Travailler à l’étranger : détaché ou expatrié ?

Travailler à l’étranger : détaché ou expatrié ?

février 7, 2019 0 Par Fabien Ferasson de Quental

Quand vous partez travailler à l’étranger, votre entreprise choisit le statut qui lui convient : Détaché ou expatrié.

Détaché, vous exécutez un travail d’une durée de plus de trois mois à l’étranger pour votre employeur. Vous restez affilié aux régimes de la sécurité sociale.

Les premières démarches reviennent à votre employeur : rédaction d’une lettre de mission avec pays d’affectation et durée de la mission, demande d’autorisation préalable à votre caisse d’Assurance maladie pour votre prise en charge hors de France et obtention de votre visa si besoin. Autre formalité à prévoir pour l’entreprise si vous sortez de l’UE et de l’Espace Economique Européen : votre affiliation au régime d’assurance chômage de Pôle Emploi, obligatoire dans ce cas.

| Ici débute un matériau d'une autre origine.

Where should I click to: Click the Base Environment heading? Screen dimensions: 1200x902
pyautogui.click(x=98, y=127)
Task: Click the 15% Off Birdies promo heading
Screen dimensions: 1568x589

Pour l’Assurance maladie, le détaché bénéficie exactement de la même protection sociale que s’il était en France – son employeur et lui continuent d’ailleurs à cotiser dans les modalités habituelles. Attention toutefois : ce statut est limité dans le temps selon les destinations et, au-delà du délai défini, l’employé hors de France passe automatiquement au statut d’expatrié (un an renouvelable dans un pays membre de l’UE, et des délais variables dans les autres cas, à vérifier avec votre entreprise.)

LE STATUT D’EXPATRIÉ

Mais votre entreprise peut aussi choisir de vous considérer comme expatrié. Alors vous n’êtres plus affilié aux régimes obligatoires de la sécurité sociale. Comment prolonger votre couverture sociale ?

Avant votre départ, votre employeur doit rédiger un avenant à votre contrat de travail, indiquant destination et durée de mission. Il se charge également de votre visa s’il est requis pour résider dans votre nouveau pays. Enfin, votre contrat de travail prévoit le maintien d’un lien de subordination avec la France, votre employeur devra obligatoirement vous affilier au régime d’assurance chômage de Pôle Emploi si vous êtes ressortissant de l’UE, de l’EEE ou de la Suisse.

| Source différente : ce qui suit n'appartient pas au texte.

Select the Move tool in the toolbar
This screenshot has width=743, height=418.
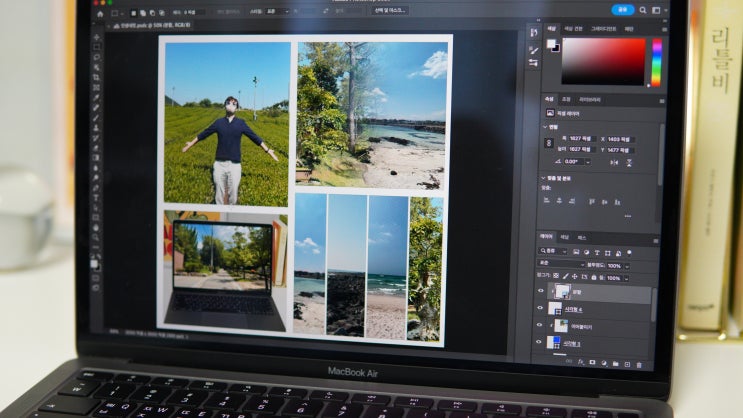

En revanche, l’expatriation n’implique aucune obligation de l’employeur vis-à-vis de la Sécurité sociale française (hors obligations conventionnelles): l’expatrié est d’office affilié au régime de protection sociale de son pays d’expatriation.

Reste cependant une solution pour prolonger votre protection sociale « à la française »: vous inscrire auprès de la Caisse des Français de l’Etranger, conçue pour couvrir les expatriés français. Vous pouvez faire vous-même la démarche ou votre employeur peut s’en charger. A votre retour en France, une fois votre radiation faite auprès de la CFE, vos droits à la Sécurité sociale seront rouverts.

Et la retraite complémentaire ?

Là encore avec le statut d’expatrié, pas d’obligation pour l’employeur (hors obligations conventionnelles). Il peut toutefois choisir de continuer à cotiser pour vos futurs droits, auprès d’une caisse de retraite complémentaire dédiée aux expatriés. De quoi assurer la continuité de vos cotisations et éviter toute rupture dans la préparation de votre retraite. Vous pouvez également adhérer à titre individuel.

Détaché ou expatrié, affilié à la Sécurité Sociale ou à la CFE : dans tous les cas, se protéger à l’étranger justifie de prendre une assurance santé complémentaire.

En effet, les régimes de base ne couvrent pas l’intégralité de vos soins. Or les frais de santé peuvent être bien plus élevés à l’étranger qu’en France.

Une assurance complémentaire vous permet de vous soigner sans hésiter et de pouvoir faire face à tout imprévu. Une option fortement recommandée pour assurer votre totale protection lors de missions internationales.